Rewrite all of the records with "checkbox" switched to "check box" and everything else unchanged, leaving out the pictures.

• **Records for the task**:
- - - - -

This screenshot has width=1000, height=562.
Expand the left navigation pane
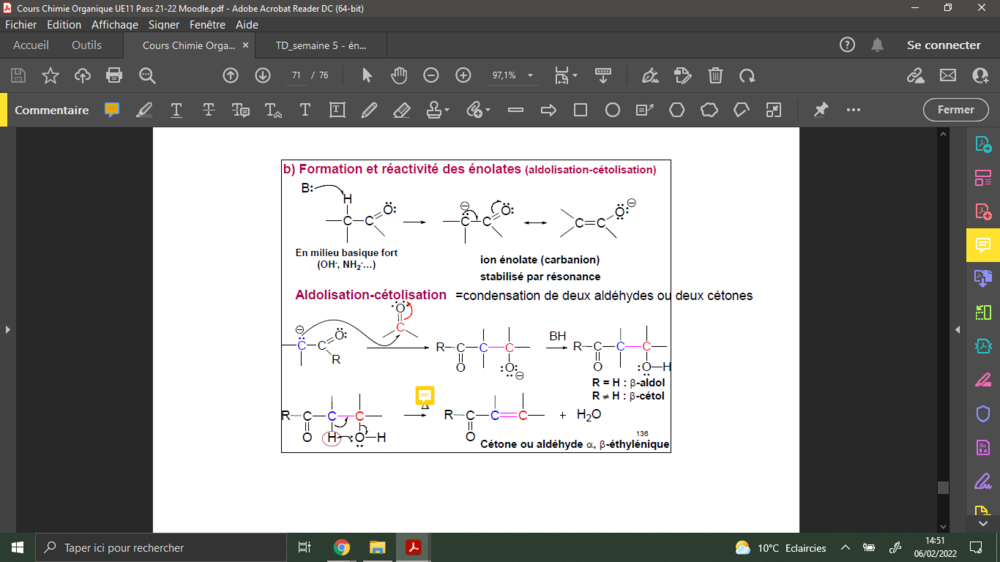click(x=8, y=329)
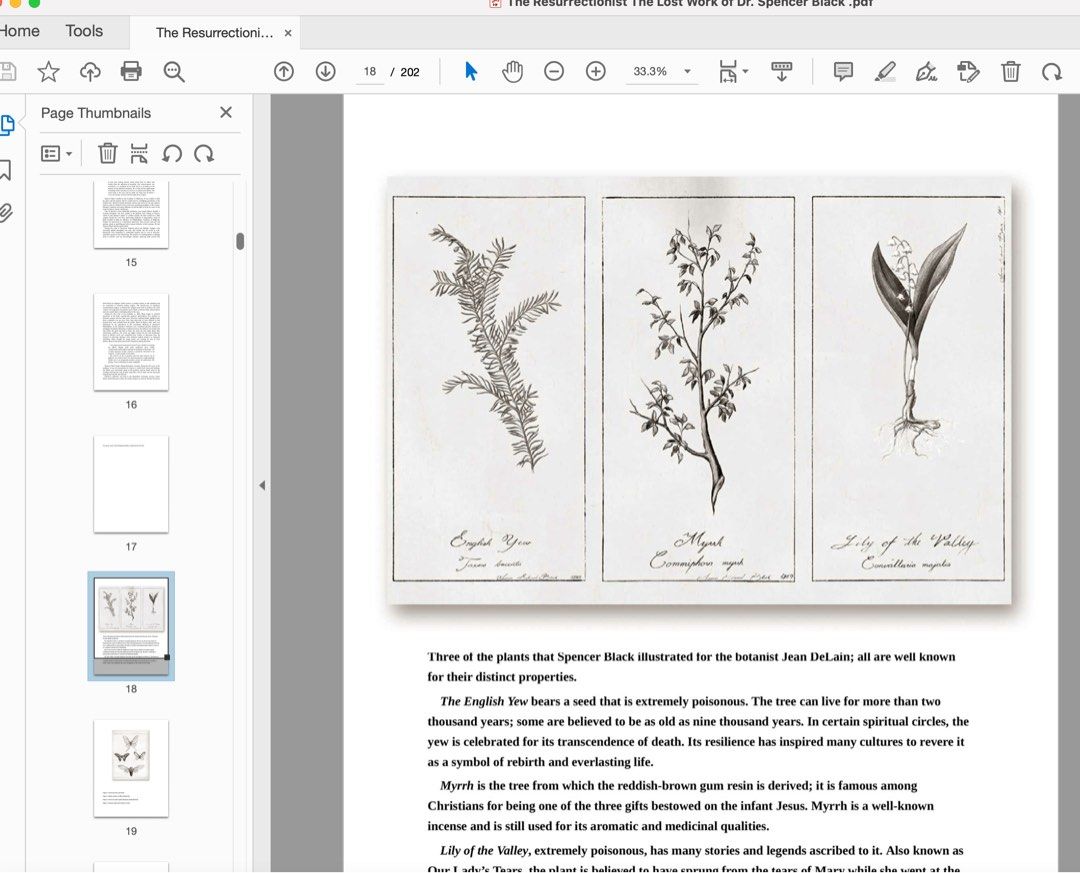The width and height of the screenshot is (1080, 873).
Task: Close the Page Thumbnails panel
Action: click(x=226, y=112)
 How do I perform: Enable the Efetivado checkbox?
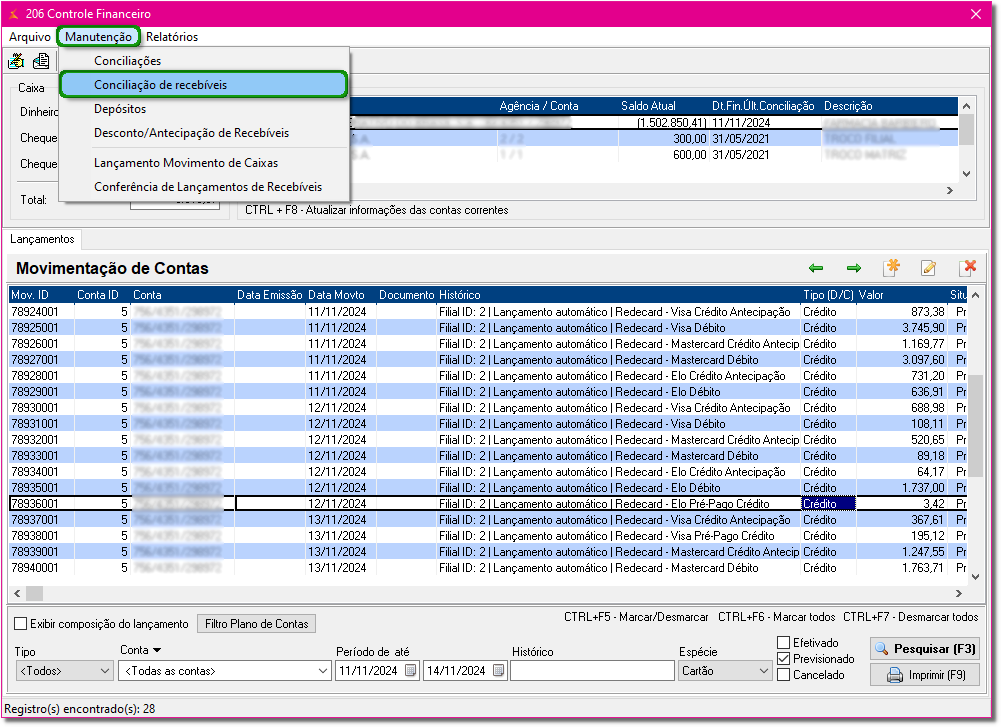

- - - - -

• **Finished answer**:
This screenshot has width=1000, height=562.
Expand the left navigation pane
click(x=8, y=329)
The width and height of the screenshot is (1080, 873).
Task: Close the Page Thumbnails panel
Action: click(x=226, y=112)
 How do I perform: Enable the Efetivado check box?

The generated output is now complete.